PROBLEM DETAILS. Gather each line of the entries below that includes "will".

TASK MATERIAL.

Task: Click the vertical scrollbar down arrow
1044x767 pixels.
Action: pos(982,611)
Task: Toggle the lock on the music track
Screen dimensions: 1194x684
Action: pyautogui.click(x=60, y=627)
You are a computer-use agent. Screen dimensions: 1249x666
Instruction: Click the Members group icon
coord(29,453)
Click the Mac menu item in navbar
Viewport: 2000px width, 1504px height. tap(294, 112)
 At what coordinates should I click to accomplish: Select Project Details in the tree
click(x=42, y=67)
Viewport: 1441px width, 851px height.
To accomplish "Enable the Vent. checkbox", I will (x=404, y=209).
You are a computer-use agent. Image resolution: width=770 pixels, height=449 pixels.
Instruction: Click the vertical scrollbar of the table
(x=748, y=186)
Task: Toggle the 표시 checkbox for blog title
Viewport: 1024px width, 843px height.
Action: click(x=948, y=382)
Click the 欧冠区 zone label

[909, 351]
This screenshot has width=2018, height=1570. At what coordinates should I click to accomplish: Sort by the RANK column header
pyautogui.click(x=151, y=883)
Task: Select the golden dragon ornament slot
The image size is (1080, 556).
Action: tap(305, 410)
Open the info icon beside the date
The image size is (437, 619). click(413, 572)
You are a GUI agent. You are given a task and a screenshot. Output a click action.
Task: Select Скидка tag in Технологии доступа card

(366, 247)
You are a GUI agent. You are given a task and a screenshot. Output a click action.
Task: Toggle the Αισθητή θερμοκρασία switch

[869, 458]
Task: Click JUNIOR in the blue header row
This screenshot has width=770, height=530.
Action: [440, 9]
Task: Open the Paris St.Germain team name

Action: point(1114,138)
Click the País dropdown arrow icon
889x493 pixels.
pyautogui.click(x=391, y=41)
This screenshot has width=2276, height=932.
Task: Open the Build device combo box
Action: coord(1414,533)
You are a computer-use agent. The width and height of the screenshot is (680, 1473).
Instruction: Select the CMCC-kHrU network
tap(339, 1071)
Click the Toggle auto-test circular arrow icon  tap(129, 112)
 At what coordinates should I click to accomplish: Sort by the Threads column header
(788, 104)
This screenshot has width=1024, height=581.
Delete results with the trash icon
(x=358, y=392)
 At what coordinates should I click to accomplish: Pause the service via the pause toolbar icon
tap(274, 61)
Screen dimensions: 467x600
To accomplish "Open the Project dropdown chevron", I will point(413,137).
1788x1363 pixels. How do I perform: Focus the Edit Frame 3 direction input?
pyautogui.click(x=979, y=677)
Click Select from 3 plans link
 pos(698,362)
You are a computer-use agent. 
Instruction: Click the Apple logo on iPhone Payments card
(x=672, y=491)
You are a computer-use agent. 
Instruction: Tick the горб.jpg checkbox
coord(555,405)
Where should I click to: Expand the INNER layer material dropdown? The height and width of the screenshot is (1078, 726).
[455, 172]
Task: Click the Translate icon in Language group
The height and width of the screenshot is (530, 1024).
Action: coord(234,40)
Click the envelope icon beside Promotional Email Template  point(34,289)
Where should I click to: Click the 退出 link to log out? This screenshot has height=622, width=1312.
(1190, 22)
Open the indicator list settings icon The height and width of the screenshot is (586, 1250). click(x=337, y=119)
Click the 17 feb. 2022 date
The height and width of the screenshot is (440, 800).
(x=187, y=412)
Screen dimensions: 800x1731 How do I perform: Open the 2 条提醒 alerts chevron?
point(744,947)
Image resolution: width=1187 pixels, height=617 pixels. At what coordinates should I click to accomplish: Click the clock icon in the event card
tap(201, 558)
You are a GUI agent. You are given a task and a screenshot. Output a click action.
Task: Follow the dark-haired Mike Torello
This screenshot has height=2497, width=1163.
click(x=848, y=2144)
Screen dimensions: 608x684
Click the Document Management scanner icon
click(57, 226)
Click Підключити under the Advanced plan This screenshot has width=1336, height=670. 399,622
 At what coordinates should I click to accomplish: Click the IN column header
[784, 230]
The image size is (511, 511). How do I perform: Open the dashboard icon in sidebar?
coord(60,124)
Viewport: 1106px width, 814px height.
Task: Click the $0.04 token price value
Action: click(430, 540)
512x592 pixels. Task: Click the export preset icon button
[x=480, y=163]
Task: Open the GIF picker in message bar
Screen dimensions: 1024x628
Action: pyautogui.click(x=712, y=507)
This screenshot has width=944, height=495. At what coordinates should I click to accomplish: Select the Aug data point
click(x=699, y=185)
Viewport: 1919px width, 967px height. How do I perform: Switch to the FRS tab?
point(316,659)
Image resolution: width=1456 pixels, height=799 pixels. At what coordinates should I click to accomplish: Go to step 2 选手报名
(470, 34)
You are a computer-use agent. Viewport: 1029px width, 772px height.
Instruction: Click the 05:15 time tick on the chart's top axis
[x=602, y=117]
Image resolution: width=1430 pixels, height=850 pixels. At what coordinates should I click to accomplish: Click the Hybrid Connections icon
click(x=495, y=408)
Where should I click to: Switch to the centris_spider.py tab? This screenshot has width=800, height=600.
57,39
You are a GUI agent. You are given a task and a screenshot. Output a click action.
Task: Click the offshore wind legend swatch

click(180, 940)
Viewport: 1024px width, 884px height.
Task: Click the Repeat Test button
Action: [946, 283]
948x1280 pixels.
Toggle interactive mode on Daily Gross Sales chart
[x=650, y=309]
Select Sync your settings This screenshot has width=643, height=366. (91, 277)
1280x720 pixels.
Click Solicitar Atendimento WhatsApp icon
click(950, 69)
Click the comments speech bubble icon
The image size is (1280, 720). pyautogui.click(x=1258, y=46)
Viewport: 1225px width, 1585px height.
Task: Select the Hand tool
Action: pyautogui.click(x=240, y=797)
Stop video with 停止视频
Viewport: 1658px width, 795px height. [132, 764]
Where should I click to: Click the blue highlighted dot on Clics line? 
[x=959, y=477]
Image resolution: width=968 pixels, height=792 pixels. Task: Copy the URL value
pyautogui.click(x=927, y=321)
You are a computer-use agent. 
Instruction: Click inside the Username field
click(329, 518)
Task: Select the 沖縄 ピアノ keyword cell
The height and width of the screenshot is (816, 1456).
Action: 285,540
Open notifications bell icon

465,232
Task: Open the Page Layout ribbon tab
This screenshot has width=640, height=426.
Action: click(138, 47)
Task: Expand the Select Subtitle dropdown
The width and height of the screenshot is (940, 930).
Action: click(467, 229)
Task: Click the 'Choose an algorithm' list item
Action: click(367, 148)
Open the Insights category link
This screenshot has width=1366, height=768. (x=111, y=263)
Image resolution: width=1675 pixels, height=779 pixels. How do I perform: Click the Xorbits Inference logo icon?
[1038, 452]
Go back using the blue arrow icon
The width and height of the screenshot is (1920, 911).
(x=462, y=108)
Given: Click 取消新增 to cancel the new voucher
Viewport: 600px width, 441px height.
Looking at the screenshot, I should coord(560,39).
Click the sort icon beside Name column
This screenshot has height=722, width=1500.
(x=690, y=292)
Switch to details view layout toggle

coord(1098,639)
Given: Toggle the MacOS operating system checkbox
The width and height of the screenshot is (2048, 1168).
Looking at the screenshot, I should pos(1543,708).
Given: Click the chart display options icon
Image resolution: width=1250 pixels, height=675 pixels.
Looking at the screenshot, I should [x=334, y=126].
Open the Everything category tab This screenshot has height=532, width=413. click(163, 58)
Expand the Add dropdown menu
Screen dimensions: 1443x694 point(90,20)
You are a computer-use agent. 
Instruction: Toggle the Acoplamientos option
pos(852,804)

RESPONSE.
To accomplish "Enable the Vent. checkbox", I will (x=404, y=209).
To accomplish "Open the Project dropdown chevron", I will point(413,137).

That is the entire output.